> [Set exercise]: Reproduce verbatim the part of the listing that opens with the line containing "Das Süße Leben" and closes with the line containing "[Schreibt uns] (60, 19)", both lines included.
══════════
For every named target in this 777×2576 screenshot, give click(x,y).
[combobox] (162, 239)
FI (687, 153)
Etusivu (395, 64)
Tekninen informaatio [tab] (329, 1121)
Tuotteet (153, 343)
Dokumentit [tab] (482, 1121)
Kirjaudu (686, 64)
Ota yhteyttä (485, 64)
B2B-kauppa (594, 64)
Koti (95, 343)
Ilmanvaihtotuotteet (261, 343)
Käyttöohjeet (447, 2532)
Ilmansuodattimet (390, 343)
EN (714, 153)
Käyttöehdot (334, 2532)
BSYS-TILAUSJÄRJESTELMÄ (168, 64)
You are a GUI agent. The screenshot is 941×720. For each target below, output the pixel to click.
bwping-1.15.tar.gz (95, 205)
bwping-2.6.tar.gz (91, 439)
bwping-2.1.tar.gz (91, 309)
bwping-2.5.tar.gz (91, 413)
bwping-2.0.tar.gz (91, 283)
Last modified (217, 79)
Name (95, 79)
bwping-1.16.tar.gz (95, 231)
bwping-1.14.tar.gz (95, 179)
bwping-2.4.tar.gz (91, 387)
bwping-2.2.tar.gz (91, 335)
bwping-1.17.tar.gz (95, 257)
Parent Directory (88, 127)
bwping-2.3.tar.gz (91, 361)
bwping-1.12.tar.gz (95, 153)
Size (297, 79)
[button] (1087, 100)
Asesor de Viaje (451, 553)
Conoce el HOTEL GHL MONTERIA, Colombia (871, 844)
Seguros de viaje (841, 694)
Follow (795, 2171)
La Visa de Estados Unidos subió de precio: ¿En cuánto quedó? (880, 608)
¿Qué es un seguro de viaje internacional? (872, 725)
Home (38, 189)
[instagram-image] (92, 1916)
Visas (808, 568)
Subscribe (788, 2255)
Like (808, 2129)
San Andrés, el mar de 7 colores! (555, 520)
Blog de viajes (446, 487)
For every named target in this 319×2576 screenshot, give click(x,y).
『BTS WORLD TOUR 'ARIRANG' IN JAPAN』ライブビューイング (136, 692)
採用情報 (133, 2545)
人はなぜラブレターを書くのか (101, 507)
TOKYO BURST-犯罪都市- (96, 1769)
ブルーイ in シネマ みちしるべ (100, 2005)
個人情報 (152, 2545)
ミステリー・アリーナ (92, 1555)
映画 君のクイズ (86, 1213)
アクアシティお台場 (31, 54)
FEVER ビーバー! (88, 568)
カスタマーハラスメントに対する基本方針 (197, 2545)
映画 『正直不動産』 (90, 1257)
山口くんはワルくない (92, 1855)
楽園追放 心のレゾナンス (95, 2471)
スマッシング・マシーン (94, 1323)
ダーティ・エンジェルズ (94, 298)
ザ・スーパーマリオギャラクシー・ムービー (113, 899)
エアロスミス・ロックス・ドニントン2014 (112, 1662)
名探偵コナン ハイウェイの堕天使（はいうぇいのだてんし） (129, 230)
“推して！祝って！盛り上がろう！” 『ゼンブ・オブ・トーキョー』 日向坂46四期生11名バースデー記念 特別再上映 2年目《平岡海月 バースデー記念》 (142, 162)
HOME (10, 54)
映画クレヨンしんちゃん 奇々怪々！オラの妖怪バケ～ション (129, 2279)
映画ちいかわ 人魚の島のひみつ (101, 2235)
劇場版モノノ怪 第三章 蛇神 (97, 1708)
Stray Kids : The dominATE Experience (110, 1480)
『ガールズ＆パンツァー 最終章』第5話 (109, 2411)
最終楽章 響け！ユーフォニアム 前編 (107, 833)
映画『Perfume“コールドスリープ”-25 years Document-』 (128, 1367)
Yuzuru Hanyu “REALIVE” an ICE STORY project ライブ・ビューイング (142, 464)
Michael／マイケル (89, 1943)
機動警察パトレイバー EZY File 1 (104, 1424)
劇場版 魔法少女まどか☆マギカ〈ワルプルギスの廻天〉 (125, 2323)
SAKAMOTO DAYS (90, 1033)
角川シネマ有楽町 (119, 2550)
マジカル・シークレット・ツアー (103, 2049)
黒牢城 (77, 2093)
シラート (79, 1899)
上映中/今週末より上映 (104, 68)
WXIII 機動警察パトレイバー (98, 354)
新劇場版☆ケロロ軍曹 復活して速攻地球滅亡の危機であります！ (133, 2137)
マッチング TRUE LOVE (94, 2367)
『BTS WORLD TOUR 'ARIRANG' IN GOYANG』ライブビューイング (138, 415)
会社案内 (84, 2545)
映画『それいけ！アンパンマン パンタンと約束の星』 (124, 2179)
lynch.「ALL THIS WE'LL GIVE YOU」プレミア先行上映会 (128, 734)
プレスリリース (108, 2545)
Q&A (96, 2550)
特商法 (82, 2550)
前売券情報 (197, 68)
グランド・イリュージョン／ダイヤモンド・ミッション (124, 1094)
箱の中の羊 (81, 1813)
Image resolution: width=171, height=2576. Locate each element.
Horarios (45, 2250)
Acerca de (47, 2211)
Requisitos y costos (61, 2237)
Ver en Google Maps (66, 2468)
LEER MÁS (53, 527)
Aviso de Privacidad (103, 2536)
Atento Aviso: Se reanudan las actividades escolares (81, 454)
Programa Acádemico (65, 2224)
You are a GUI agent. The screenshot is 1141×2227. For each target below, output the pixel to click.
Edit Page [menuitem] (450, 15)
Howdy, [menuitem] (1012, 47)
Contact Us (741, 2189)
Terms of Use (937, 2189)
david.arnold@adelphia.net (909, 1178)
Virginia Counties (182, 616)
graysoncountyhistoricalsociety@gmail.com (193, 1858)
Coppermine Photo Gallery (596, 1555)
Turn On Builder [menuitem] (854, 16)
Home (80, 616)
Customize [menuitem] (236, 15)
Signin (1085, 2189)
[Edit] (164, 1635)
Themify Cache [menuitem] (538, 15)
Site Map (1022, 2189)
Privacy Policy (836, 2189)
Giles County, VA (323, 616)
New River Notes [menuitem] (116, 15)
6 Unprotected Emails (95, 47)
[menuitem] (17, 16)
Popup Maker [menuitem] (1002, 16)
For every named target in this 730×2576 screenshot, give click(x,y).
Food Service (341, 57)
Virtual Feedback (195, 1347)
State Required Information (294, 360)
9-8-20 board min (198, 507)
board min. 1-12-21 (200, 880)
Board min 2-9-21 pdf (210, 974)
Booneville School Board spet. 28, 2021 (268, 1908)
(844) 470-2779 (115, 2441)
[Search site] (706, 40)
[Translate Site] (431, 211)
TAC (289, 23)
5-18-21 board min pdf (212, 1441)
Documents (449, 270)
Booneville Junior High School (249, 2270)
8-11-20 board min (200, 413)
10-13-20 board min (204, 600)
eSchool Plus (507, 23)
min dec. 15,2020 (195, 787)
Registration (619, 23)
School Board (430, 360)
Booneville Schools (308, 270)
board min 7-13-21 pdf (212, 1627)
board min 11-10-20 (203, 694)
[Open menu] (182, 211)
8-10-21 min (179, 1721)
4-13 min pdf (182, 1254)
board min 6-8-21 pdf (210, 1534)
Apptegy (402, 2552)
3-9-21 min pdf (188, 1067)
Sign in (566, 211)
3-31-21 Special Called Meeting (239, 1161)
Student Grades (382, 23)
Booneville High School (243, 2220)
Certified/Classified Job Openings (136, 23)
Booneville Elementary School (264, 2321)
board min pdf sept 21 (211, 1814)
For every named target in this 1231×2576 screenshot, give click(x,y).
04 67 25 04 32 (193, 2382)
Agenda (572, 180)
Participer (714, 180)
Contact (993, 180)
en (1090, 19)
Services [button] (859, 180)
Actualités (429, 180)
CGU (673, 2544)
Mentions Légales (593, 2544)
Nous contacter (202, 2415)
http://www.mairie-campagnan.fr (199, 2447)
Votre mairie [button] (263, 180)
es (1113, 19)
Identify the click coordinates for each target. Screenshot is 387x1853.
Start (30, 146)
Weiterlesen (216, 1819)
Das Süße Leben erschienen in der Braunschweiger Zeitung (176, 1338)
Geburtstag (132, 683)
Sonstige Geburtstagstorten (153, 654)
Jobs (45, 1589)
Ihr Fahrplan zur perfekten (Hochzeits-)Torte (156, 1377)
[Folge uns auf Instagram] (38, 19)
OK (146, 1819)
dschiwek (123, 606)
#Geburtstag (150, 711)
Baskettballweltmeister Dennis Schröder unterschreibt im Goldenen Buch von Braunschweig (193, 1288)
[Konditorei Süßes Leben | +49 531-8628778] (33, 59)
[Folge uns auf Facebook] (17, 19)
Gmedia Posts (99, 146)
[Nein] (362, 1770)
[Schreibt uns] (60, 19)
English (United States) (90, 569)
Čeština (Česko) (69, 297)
══════════
> [Exercise solution]:
Das Süße Leben erschienen in der Braunschweiger Zeitung (176, 1338)
Geburtstag (132, 683)
Sonstige Geburtstagstorten (153, 654)
Jobs (45, 1589)
Ihr Fahrplan zur perfekten (Hochzeits-)Torte (156, 1377)
[Folge uns auf Instagram] (38, 19)
OK (146, 1819)
dschiwek (123, 606)
#Geburtstag (150, 711)
Baskettballweltmeister Dennis Schröder unterschreibt im Goldenen Buch von Braunschweig (193, 1288)
[Konditorei Süßes Leben | +49 531-8628778] (33, 59)
[Folge uns auf Facebook] (17, 19)
Gmedia Posts (99, 146)
[Nein] (362, 1770)
[Schreibt uns] (60, 19)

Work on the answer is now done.